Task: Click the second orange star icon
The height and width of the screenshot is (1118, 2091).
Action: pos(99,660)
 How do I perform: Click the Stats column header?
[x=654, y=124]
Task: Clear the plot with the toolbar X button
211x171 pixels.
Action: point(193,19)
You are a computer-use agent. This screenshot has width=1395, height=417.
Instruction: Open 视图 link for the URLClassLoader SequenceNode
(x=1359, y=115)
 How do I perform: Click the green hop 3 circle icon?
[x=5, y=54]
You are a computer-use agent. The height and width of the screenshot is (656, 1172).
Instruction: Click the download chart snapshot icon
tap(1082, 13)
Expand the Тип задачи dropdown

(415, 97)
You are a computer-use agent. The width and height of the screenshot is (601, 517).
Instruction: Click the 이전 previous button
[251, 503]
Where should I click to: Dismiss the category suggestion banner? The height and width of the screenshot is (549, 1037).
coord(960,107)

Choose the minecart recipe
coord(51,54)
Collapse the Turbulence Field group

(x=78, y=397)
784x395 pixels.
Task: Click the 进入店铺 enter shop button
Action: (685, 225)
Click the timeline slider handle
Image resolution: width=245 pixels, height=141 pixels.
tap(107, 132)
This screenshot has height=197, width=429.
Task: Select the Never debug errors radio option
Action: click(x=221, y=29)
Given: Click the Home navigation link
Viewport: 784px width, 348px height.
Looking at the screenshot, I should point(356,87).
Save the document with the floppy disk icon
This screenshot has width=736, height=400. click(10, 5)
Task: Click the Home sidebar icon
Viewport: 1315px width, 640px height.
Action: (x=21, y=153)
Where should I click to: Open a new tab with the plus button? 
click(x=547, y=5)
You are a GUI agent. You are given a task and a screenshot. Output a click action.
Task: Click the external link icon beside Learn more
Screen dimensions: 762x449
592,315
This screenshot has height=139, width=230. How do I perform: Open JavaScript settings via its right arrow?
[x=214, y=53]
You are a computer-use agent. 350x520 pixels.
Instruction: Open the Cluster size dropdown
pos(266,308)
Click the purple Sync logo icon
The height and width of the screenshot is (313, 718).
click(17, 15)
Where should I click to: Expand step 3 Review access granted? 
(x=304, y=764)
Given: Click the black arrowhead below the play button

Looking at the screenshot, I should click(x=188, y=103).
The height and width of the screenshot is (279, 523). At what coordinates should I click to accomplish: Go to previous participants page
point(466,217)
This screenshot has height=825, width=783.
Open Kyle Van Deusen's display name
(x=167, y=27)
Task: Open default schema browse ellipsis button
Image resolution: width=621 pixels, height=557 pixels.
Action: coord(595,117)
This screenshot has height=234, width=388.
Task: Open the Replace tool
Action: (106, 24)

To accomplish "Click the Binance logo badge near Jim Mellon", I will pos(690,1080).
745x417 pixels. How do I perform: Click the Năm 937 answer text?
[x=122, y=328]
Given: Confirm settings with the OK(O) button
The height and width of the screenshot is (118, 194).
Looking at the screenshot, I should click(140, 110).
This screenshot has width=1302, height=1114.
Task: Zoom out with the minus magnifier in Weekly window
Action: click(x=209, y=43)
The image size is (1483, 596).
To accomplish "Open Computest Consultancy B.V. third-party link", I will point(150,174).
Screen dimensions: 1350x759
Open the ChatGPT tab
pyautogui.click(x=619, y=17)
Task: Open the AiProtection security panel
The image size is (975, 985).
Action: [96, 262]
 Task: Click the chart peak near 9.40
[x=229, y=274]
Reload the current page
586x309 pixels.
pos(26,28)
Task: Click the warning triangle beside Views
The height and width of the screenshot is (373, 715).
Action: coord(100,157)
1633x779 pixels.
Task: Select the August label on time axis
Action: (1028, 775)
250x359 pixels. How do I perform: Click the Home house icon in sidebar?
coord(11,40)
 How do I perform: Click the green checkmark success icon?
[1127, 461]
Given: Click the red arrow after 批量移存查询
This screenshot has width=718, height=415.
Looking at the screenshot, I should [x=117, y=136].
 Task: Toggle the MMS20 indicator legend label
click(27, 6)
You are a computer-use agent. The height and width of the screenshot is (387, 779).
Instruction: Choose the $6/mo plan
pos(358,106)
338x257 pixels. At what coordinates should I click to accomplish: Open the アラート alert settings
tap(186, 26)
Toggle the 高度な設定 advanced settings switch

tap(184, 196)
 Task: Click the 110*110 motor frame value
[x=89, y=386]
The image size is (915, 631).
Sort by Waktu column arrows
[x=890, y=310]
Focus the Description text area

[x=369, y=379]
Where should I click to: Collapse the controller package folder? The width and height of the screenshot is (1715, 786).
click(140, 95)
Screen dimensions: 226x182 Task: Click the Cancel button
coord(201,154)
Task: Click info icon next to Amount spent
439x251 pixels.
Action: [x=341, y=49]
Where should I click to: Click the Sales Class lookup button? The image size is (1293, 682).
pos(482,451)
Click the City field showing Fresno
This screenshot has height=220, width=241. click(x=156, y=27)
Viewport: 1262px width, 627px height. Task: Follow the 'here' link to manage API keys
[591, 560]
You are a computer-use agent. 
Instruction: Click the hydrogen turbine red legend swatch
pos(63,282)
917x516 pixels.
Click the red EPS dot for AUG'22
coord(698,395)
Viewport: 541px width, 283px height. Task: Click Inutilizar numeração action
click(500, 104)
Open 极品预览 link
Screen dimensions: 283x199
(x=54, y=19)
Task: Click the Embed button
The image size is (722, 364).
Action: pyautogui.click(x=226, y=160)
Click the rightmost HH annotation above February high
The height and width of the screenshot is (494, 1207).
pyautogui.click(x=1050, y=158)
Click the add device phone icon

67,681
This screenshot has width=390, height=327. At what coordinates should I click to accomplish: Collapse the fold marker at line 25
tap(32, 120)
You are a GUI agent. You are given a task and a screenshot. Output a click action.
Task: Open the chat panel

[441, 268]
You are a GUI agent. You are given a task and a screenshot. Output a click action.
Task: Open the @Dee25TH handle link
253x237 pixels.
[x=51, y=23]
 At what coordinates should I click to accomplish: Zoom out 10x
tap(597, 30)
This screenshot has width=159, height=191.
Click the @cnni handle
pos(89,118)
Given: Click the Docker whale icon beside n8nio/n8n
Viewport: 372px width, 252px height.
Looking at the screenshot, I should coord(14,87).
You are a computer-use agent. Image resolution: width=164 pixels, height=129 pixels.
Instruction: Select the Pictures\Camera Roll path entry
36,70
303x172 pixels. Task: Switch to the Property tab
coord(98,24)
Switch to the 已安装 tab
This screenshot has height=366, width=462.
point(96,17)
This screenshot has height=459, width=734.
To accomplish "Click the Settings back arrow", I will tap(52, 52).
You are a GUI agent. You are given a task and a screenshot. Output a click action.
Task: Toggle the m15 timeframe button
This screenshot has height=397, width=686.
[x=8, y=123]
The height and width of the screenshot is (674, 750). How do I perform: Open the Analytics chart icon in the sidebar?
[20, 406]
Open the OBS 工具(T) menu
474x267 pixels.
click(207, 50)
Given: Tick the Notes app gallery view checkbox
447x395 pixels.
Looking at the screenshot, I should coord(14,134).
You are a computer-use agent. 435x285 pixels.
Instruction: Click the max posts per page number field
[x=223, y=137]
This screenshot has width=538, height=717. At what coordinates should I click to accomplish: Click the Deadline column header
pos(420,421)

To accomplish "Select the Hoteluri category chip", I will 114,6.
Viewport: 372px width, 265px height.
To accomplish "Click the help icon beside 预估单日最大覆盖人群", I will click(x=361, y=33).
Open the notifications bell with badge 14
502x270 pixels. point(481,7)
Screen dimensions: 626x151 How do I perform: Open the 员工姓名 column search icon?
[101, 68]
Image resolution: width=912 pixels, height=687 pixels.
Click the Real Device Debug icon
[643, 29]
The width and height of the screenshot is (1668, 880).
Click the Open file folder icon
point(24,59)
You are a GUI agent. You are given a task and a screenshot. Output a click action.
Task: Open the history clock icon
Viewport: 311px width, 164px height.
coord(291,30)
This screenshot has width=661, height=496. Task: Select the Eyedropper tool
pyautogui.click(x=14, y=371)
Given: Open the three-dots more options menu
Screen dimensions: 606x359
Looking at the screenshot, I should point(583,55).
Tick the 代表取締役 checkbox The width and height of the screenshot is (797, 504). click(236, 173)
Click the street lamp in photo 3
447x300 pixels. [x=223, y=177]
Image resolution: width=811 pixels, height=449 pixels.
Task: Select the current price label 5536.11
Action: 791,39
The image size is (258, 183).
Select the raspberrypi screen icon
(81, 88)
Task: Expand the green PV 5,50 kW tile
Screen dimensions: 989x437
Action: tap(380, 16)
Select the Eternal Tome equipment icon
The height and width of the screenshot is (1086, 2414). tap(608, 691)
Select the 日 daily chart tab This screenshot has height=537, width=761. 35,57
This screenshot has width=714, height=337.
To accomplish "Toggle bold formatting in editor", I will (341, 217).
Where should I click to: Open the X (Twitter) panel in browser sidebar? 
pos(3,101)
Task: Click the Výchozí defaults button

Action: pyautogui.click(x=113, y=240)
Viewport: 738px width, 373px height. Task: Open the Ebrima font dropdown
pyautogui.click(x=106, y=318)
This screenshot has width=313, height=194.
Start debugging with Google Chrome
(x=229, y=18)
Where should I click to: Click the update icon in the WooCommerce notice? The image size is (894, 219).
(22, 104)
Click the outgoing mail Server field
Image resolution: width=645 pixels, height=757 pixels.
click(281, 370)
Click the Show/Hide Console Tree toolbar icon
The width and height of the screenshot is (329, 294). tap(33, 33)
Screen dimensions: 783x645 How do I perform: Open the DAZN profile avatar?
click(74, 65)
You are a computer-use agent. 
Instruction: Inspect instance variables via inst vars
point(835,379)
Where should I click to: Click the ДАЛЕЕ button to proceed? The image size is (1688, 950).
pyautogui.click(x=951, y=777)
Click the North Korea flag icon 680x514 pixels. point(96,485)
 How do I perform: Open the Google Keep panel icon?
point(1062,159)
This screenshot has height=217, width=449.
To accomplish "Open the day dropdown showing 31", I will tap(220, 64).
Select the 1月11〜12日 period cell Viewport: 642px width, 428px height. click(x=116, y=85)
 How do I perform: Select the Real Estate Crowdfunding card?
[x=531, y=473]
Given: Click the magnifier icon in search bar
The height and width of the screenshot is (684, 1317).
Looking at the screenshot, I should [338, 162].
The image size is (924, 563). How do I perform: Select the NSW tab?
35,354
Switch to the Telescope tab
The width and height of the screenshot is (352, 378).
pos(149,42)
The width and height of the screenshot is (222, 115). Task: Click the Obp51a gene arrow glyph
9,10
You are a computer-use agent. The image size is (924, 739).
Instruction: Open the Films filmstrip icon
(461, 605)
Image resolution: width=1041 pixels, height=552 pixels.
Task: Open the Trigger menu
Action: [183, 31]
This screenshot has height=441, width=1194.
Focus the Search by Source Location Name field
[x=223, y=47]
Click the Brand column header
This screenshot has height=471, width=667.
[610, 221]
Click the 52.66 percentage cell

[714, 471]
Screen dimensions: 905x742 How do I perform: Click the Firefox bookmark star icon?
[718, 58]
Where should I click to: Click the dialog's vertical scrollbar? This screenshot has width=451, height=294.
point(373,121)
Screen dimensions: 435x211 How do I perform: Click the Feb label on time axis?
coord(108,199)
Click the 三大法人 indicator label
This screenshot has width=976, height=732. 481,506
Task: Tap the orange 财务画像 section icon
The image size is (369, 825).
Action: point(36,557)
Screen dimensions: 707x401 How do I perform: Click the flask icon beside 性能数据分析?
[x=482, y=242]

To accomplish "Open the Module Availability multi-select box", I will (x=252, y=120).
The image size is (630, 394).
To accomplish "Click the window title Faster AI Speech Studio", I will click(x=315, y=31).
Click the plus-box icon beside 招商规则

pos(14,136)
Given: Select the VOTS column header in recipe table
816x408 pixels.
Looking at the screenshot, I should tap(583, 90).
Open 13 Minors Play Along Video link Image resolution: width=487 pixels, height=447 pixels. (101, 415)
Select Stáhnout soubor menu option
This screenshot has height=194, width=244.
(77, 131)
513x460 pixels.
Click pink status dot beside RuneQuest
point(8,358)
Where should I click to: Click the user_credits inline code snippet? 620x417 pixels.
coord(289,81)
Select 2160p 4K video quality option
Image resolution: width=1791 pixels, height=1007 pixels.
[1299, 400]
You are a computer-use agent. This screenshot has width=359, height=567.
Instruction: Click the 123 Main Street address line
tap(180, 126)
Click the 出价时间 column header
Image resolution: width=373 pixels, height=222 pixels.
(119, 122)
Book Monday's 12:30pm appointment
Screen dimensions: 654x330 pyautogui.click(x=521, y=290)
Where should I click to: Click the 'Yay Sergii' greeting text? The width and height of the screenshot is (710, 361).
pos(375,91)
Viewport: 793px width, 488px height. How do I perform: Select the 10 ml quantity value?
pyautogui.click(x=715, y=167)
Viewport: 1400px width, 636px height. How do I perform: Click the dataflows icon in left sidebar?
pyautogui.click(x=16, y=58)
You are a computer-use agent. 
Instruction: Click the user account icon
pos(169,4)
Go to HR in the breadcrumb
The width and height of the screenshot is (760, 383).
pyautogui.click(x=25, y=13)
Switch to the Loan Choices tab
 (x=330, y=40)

WHAT THE TASK ASKS: The lines above starting at the one that contains "The height and width of the screenshot is (674, 750)." and ending at the one that contains "Task: Open the history clock icon" must be transcribed exactly, and no other lines may appear.

RESULT OF THIS EXERCISE:
The height and width of the screenshot is (674, 750). How do I perform: Open the Analytics chart icon in the sidebar?
[20, 406]
Open the OBS 工具(T) menu
474x267 pixels.
click(207, 50)
Given: Tick the Notes app gallery view checkbox
447x395 pixels.
Looking at the screenshot, I should coord(14,134).
You are a computer-use agent. 435x285 pixels.
Instruction: Click the max posts per page number field
[x=223, y=137]
This screenshot has width=538, height=717. At what coordinates should I click to accomplish: Click the Deadline column header
pos(420,421)

To accomplish "Select the Hoteluri category chip", I will 114,6.
Viewport: 372px width, 265px height.
To accomplish "Click the help icon beside 预估单日最大覆盖人群", I will click(x=361, y=33).
Open the notifications bell with badge 14
502x270 pixels. point(481,7)
Screen dimensions: 626x151 How do I perform: Open the 员工姓名 column search icon?
[101, 68]
Image resolution: width=912 pixels, height=687 pixels.
Click the Real Device Debug icon
[643, 29]
The width and height of the screenshot is (1668, 880).
Click the Open file folder icon
point(24,59)
You are a GUI agent. You are given a task and a screenshot. Output a click action.
Task: Open the history clock icon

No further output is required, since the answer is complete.